→ **Texte extrait**:
%%

La « théologie indienne », un élément clef du document préparatoire

 
Après avoir longuement parlé des traditions et de la « cosmovision » des indigènes appelés tour à tour « autochtones », « aborigènes » ou « peuples natifs », voici en effet au paragraphe 15 d’Amazonie : nouveaux chemins pour l’Eglise et pour une écologie intégrale le sous-chapitre intitulé « Nouveaux chemins », sûrement le plus important de ces nouveaux lineamenta. Il affirme : « Dans le processus consistant à penser une Eglise au visage amazonien, nous rêvons de poser les pieds sur la terre de nos ancêtres et, les yeux ouverts, nous imaginons comment sera l’Eglise à partir de l’expérience de la diversité culturelle des peuples. »
 
Puis vient cette phrase clef : « Les nouveaux chemins auront une incidence sur les ministères, la liturgie et la théologie (théologie indienne) », avec un renvoi à une note en fin de document.
 
Cette note renvoie elle-même au VIe symposium de théologie indienne tenue par la conférence des évêques d’Amérique latine à Asunción au Paraguay du 18 au 23 septembre 2017. Qu’est-ce que la théologie indienne ? Eh bien, c’est celle dont, manifestement (car on sait depuis Amoris laetitia le rôle, le poids et la mécanique des notes de bas de page dans le cadre de ce pontificat), la promotion est recherchée. Si les histoires de prêtres mariés sont évoquées depuis la convocation du synode en octobre 2017 à la faveur d’une réflexion sur la région pan-amazonienne, ce n’est absolument pas un hasard.
 
Pour comprendre, on peut se référer à la littérature, puisqu’on trouve même en français de nombreux livres sur le thème. Ou, plus simplement encore, remonter douze ans en arrière vers l’article d’un père dominicain du couvent de la Tourette, Alain Durand. Le site alterinfo.org publiait alors en langue française une présentation succincte de « la théologie indienne latino-américaine » par ce Dominicain très peu scolastique. Le site altermondialiste laissait la parole à celui qui était alors directeur de la revue DIAL (Diffusion de l’information sur l’Amérique latine), aujourd’hui membre de la commission Justice et Paix France. Son texte explique les différents traits de cette théologie distincte de la théologie de la libération, mais finalement, peut-on constater aujourd’hui, extrêmement proche de la « théologie du peuple » affectionnée par le pape François. Ses développements semblent faire écho aux longs textes du document pré-synodal : ils sont simplement un peu moins jargonnants, un peu plus clairs. L’importance de la terre – la Pachamama ou la Terre-Mère –, et de la communauté y sont affirmés.

%%

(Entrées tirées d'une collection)
%%

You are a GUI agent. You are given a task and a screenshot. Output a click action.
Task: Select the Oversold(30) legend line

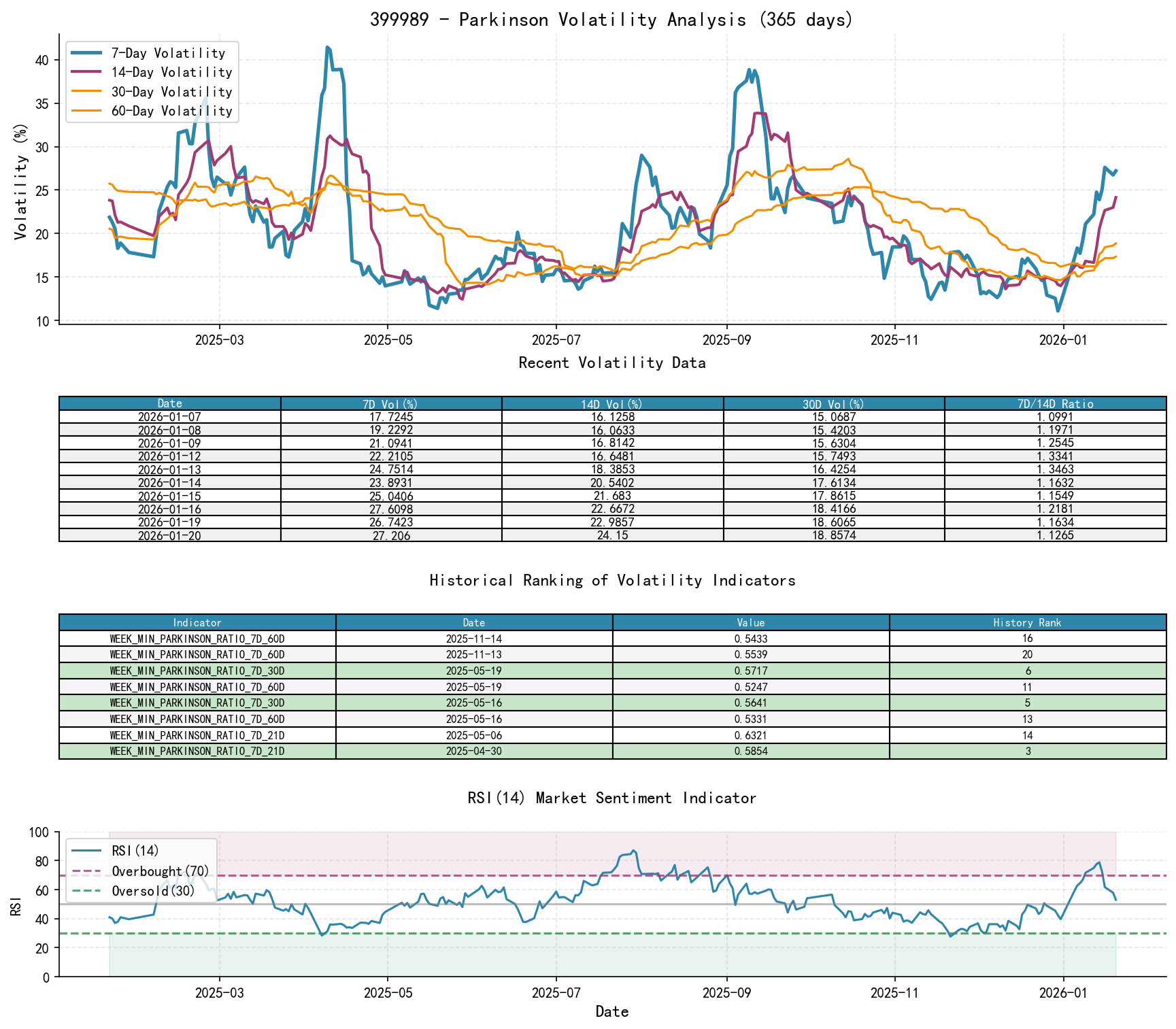coord(151,890)
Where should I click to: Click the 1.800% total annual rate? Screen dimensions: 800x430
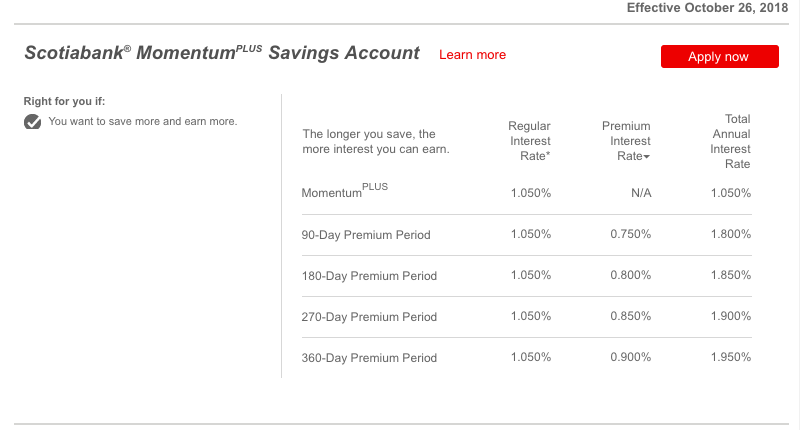(x=730, y=234)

%%

→ **À compléter**:
1. Renvoyez telles quelles les lignes de la liste, en partant de celle qui contient « Where should I » et en allant jusqu'à la fin de la liste, sans les images.
2. Rédigez la suite du texte sur la théologie indienne à partir de sa dernière phrase.

→ **Réponses attendues**:
1.
Where should I click to: Click the 1.800% total annual rate? Screen dimensions: 800x430
(x=730, y=234)

2.
 

Pourquoi le Synode sur l’Amazonie évoquera les prêtres mariés et les femmes dans la liturgie

 
Voici le propos consacré par le P. Durand à l’égalité homme-femme dans la théologie indienne :
 
« L’homme et la femme sont faits pour vivre en harmonie et jamais l’un sans l’autre. L’idée qu’un homme ou une femme puisse vivre sans lien avec une personne de l’autre sexe est complètement étrangère à la culture indienne. Dans les cérémonies liturgiques elles-mêmes, il est nécessaire que des femmes assument des fonctions. On voit tout de suite la difficulté que cela crée pour l’accès des indigènes au sacerdoce catholique. Comme je l’ai entendu dire à Samuel Ruiz : un Indien qui n’est pas marié n’est pas un indien adulte. L’inculturation de la foi et de l’Eglise passe par la reconnaissance de ce fait. »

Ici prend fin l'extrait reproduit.